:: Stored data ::
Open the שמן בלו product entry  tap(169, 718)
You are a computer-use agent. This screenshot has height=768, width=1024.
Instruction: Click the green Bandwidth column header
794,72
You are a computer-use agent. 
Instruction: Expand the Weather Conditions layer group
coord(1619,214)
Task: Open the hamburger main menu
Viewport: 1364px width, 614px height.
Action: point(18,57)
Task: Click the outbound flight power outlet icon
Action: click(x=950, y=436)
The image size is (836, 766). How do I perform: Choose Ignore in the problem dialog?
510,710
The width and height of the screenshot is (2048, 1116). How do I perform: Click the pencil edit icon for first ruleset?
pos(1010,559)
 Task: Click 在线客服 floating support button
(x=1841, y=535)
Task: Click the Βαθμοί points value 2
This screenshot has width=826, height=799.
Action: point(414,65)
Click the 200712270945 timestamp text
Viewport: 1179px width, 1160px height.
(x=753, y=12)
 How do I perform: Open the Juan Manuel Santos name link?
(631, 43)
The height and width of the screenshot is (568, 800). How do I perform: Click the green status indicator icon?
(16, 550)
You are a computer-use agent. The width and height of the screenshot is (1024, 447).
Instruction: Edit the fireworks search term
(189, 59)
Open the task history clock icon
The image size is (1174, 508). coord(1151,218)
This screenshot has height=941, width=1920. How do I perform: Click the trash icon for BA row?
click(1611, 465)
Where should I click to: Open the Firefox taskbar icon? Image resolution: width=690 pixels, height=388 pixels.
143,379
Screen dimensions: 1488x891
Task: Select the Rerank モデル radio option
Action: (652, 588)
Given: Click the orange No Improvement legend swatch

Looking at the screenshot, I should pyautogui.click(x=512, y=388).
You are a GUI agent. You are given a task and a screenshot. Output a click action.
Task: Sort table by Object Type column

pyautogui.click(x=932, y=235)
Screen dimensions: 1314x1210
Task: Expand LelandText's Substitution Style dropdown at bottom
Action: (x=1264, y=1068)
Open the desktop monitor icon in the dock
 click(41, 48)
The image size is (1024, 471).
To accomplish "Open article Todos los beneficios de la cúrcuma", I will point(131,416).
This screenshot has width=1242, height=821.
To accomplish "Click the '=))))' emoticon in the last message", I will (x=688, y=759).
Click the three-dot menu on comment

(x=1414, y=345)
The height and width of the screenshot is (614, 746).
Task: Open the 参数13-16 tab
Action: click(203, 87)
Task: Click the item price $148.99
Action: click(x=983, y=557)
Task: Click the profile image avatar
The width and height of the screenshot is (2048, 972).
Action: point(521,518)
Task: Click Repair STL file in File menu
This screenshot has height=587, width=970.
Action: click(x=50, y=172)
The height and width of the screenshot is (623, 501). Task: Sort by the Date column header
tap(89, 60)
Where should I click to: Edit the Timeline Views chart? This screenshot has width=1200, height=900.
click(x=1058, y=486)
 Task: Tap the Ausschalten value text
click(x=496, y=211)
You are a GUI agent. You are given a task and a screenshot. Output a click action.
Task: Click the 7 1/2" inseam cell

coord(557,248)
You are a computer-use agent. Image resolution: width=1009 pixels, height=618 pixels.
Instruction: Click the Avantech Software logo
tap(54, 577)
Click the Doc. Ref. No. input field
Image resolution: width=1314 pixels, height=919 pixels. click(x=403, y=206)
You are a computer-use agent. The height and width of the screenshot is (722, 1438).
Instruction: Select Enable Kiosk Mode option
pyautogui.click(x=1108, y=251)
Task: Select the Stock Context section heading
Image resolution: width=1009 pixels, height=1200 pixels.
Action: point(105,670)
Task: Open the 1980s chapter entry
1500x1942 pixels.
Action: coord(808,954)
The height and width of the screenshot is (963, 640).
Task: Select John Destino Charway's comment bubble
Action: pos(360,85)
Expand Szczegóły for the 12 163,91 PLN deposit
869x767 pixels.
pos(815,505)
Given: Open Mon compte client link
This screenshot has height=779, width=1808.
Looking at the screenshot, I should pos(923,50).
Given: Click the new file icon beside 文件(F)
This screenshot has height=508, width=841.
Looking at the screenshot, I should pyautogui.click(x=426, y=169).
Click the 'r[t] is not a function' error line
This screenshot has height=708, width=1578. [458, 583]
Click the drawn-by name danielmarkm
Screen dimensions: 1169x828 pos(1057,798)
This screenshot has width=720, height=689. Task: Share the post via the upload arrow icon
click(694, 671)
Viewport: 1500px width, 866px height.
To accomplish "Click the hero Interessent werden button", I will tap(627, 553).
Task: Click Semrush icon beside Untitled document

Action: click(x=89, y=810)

:: HOW TO COMPLETE THIS TASK ::
Would you report every line of the entries above containing the word "agent"?

:: EXERCISE ANSWER ::
You are a computer-use agent. This screenshot has height=768, width=1024.
You are a computer-use agent. 
You are a computer-use agent. The width and height of the screenshot is (1024, 447).
You are a GUI agent. You are given a task and a screenshot. Output a click action.
You are a GUI agent. You are given a task and a screenshot. Output a click action.
You are a computer-use agent. Image resolution: width=1009 pixels, height=618 pixels.
You are a computer-use agent. The height and width of the screenshot is (722, 1438).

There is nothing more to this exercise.